Tahiti, le 1er août 2025 – Déjà condamné à deux reprises pour des violences conjugales, un jeune homme de 21 ans a de nouveau été jugé jeudi en comparution immédiate pour répondre de coups portés à sa nouvelle compagne. L'individu, que le représentant du ministère public a qualifié d'“inquiétant”, a été condamné à 18 mois de prison dont neuf avec sursis.
De l'aveu même de la compagne de l'homme jugé pour violences conjugales jeudi en comparution immédiate, leur histoire avait bien commencé. “Au début, tout se passait bien” et comme souvent, ce n'est qu'au bout de quelques mois que l'individu avait commencé à devenir “jaloux” et “possessif”, à mettre des “baffes” à sa concubine qui est passée d'un caractère “joyeux” à une humeur plus triste. Ce jusqu'au 28 juillet dernier où le prévenu, âgé de 21 ans, a tiré les cheveux de la jeune femme, l'a traînée au sol et lui a mis plusieurs coups de poing.
C'est donc pour répondre de ces violences que le jeune homme, déjà condamné à cinq reprises dont déjà deux pour des violences conjugales, a été présenté devant le tribunal correctionnel jeudi. Interrogé par la présidente qui lui faisait remarquer que “Madame n'est pas un punching-ball”, le jeune homme a reconnu sa violence et son désir de contrôler la victime.
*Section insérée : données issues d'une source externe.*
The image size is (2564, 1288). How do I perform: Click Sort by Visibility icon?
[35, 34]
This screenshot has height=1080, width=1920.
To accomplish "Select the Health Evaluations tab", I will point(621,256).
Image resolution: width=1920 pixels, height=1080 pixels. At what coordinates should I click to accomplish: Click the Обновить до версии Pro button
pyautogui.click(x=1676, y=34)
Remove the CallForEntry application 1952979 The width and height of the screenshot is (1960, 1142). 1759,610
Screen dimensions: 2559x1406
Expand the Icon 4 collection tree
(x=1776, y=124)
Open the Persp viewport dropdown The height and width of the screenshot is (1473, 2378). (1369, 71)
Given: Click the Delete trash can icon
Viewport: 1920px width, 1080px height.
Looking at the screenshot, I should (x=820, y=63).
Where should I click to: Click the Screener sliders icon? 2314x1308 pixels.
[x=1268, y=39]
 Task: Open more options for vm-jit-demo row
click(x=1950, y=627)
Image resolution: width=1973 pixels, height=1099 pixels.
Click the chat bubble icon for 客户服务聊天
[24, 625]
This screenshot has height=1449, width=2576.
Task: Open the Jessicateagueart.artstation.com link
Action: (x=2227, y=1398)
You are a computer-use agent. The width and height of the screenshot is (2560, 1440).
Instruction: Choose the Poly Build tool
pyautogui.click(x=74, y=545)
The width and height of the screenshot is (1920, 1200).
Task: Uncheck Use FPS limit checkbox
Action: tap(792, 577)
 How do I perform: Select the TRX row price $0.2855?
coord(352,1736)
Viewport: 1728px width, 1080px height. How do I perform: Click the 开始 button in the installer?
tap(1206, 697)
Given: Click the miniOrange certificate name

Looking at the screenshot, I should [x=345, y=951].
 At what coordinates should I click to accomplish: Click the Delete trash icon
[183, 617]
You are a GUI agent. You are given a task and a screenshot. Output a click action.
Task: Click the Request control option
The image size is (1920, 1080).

Alors que la magistrate lui expliquait qu'il était invraisemblable que sa compagne ait besoin de son autorisation pour se déplacer, le récidiviste lui a opposé que c'était tout de même “mieux”. “Tout est à reprendre, cette audience ne suffira pas”, a finalement conclu la présidente face à l'apparente absence de prise de conscience de l'intéressé.
“Schéma de pensée”
Alors qu'il avait initialement demandé une “peine mixte”, le procureur de la République a finalement requis neuf mois de prison ferme à l'encontre du jeune homme au “discours très inquiétant”. “Il est authentique et sincère et c'est cela qui est le plus dramatique”, a-t-il affirmé avant de s'adresser à la victime en lui expliquant que son compagnon ne “changera pas”. Durant l'audience, la jeune femme avait expliqué qu'elle “aime” son compagnon et qu'elle “attendra” donc sa sortie de prison.
Un comportement qui a ensuite fait dire à l'avocat du mis en cause, Me John Tefan, que les deux jeunes gens s'aiment et que “l'amour est difficile à comprendre”. Après en avoir délibéré, le tribunal a condamné le prévenu à 18 mois de prison dont neuf avec sursis probatoire pendant deux ans, et à l'obligation de se soigner afin qu'il “change son schéma de pensée ”. Le maintien en détention a également été ordonné.